Une très belle façon d’inaugurer la fin des travaux de restauration de l’orgue, qui a pu être réalisée grâce à la générosité de la Fondation Hubert-Gravier de Miraumont, dont l’épouse Sylviane et le fils Xavier étaient présents.
Restauration bien nécessaire, car il a fallu pas moins de 450 heures aux deux facteurs d’orgue Hubert Metz et Xavier Szymczak avec de nombreuses opérations très techniques pour lui redonner toute sa grandeur et sa puissance.
Avant l’ouverture du concert, Monsieur le Maire, Michel Demange et Xavier Gravier, représentant la fondation, ont dévoilé une plaque marquant cette restauration.
Le public était venu nombreux pour répondre à cette invitation. Michel Demange était accompagné, entre autres, par le 1er adjoint Yves Leroux. L’abbé Claude Durupt, curé de la paroisse, était aussi présent et se réjouissait que cet orgue puisse de nouveau accompagner les célébrations eucharistiques.

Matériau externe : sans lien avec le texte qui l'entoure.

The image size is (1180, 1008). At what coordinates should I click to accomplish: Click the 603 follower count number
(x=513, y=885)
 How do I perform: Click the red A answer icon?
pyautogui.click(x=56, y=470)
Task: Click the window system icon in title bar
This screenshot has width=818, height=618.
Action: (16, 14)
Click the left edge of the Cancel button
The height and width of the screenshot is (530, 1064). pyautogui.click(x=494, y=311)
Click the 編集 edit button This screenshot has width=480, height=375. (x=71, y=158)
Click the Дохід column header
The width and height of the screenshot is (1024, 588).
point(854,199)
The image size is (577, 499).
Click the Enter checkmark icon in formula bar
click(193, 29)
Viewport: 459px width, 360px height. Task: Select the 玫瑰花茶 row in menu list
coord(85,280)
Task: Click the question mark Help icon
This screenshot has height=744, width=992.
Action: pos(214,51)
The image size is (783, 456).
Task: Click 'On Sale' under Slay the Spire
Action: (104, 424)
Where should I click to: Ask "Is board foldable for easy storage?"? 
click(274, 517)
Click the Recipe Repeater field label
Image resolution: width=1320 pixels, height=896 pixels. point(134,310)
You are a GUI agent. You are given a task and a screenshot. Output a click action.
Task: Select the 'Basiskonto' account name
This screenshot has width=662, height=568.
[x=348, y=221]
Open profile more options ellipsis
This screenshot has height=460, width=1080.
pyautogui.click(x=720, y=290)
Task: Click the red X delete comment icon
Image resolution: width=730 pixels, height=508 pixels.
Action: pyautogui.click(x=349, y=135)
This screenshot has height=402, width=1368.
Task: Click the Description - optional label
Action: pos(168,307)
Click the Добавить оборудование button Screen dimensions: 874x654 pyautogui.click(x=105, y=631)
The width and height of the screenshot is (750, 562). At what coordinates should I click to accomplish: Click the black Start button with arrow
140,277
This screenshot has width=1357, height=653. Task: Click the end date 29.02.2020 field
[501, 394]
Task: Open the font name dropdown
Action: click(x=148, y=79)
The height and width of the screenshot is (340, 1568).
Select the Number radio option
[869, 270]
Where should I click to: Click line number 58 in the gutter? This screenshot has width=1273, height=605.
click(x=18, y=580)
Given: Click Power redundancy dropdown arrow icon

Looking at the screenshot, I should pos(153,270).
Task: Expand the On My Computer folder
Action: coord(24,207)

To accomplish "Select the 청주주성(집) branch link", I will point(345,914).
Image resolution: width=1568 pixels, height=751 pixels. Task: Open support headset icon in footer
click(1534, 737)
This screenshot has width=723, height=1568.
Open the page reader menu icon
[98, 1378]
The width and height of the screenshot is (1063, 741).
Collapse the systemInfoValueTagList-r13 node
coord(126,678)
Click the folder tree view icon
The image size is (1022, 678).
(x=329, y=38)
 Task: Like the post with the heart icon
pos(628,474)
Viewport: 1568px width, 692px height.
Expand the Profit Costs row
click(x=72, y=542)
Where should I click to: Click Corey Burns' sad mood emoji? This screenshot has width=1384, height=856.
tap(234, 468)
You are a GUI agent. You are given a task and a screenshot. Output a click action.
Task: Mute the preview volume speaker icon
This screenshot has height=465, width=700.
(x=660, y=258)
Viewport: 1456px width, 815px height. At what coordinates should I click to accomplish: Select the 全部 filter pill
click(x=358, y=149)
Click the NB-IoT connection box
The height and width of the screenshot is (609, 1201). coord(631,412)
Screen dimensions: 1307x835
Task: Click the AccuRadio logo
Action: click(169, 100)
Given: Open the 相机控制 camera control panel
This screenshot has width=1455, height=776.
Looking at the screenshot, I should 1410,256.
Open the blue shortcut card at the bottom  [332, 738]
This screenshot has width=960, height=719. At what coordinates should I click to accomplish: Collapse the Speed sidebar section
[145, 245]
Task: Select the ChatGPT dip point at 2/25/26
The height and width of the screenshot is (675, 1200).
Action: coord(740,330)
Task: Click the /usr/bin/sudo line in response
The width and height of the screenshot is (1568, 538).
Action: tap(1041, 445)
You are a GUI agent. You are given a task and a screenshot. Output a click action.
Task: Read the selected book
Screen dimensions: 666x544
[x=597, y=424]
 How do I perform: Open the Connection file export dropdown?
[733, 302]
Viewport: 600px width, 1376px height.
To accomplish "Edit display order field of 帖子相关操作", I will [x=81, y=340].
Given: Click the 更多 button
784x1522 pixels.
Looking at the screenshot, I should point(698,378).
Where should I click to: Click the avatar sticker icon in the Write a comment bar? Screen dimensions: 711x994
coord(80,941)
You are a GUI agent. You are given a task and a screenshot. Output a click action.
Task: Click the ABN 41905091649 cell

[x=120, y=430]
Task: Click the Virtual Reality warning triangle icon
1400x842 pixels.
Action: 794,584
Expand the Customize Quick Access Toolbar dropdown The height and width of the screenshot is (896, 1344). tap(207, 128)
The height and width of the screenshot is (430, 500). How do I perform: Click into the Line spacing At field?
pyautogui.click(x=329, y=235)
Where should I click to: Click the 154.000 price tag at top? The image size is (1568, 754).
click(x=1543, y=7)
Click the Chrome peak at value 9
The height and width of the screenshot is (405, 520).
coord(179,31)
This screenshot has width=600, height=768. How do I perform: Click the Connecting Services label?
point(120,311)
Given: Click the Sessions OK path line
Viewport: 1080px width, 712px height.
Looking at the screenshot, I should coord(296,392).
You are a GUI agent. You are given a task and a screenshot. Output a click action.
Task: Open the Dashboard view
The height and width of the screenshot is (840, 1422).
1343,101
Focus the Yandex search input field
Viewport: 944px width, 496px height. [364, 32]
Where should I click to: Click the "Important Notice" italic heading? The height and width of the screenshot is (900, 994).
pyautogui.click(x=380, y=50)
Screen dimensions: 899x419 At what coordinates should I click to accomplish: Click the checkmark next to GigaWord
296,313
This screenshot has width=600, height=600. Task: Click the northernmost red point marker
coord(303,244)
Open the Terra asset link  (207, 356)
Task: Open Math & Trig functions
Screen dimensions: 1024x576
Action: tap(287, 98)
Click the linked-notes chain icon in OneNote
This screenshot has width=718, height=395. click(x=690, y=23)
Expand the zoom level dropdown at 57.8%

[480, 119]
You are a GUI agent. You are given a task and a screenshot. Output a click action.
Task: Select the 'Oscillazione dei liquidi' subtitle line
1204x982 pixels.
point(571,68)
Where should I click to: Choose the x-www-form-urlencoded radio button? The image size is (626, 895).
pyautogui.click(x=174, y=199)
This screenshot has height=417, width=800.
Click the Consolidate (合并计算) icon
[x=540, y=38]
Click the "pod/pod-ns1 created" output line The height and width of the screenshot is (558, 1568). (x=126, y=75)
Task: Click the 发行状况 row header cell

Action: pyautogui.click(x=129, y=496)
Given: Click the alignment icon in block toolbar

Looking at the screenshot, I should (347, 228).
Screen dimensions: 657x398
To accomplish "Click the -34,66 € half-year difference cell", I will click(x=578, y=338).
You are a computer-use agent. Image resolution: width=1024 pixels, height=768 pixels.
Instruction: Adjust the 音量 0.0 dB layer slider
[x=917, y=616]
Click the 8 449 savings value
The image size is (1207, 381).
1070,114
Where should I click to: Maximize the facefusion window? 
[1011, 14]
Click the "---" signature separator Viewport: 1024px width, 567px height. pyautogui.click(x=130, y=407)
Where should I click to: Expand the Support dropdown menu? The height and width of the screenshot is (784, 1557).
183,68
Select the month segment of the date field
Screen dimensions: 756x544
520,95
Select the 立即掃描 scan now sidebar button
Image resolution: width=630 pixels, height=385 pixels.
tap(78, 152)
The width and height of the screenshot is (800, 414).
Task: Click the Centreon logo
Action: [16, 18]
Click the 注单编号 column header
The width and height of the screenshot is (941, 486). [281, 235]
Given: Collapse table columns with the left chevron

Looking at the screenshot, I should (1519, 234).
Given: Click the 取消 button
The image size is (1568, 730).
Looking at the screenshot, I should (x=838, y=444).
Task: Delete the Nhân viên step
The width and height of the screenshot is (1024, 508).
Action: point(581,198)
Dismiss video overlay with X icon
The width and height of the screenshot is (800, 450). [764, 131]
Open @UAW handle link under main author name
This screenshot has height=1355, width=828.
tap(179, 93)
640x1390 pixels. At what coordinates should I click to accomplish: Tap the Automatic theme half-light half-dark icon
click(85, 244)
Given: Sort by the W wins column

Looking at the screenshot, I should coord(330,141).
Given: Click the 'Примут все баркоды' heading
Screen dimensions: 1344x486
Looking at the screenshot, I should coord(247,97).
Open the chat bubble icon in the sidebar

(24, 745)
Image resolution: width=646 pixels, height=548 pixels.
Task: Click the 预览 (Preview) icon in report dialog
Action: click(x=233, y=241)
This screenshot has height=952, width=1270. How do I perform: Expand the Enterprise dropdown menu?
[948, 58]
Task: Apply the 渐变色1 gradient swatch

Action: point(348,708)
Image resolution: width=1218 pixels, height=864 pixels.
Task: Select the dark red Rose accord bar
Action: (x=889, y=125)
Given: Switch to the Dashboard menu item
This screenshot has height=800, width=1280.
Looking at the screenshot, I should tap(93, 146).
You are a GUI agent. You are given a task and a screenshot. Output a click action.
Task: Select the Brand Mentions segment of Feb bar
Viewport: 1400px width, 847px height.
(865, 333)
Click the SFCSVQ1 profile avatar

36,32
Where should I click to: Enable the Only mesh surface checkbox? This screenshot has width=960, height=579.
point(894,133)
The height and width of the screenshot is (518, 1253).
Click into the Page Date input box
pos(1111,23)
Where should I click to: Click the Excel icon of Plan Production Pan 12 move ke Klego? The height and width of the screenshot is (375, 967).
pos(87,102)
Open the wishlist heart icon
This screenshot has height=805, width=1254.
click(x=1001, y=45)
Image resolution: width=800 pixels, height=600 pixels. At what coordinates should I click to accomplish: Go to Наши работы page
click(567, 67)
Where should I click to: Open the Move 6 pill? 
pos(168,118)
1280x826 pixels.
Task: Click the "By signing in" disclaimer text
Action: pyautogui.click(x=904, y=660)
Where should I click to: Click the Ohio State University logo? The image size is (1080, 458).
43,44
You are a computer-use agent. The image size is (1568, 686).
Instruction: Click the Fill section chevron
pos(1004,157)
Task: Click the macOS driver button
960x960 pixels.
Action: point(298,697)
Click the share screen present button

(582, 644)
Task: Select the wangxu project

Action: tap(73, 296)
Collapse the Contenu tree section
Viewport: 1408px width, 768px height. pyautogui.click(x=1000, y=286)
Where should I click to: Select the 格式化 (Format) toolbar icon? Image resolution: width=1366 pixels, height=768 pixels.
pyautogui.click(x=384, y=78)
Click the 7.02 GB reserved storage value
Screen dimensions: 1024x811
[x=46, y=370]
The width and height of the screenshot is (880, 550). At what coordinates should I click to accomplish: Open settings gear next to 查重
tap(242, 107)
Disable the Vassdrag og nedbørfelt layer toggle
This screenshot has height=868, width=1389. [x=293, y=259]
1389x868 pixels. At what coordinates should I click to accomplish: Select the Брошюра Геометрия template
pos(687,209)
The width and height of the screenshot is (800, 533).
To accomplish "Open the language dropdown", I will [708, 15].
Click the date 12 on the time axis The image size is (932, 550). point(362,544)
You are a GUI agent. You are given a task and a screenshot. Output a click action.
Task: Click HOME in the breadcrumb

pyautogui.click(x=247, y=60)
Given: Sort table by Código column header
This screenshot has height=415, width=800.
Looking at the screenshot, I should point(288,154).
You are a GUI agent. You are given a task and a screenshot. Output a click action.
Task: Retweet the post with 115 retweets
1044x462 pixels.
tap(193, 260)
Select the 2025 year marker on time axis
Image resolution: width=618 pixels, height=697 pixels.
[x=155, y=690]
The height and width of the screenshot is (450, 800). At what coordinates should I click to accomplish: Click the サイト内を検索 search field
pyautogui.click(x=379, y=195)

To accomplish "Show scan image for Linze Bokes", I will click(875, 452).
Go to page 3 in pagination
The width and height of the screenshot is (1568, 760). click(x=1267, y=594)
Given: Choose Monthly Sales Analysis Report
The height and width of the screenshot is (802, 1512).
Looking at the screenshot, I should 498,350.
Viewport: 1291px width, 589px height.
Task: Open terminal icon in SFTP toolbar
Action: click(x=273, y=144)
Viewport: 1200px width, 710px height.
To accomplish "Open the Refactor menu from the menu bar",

Le concert a quant à lui été largement à la hauteur de l’événement. Les deux artistes, qui se connaissent bien, Jérémy Marchal, l’organiste et Clément Foissel, le trompettiste, ont su se compléter merveilleusement bien. Le répertoire a fait voyager l’auditoire à travers le temps du 16ème siècle à notre période contemporaine, interprétant des œuvres de Telemann, Vivaldi, Bach ou encore Damase.
À noter qu’une visite de l’orgue est organisée ce dimanche 22 septembre à 17 h 30.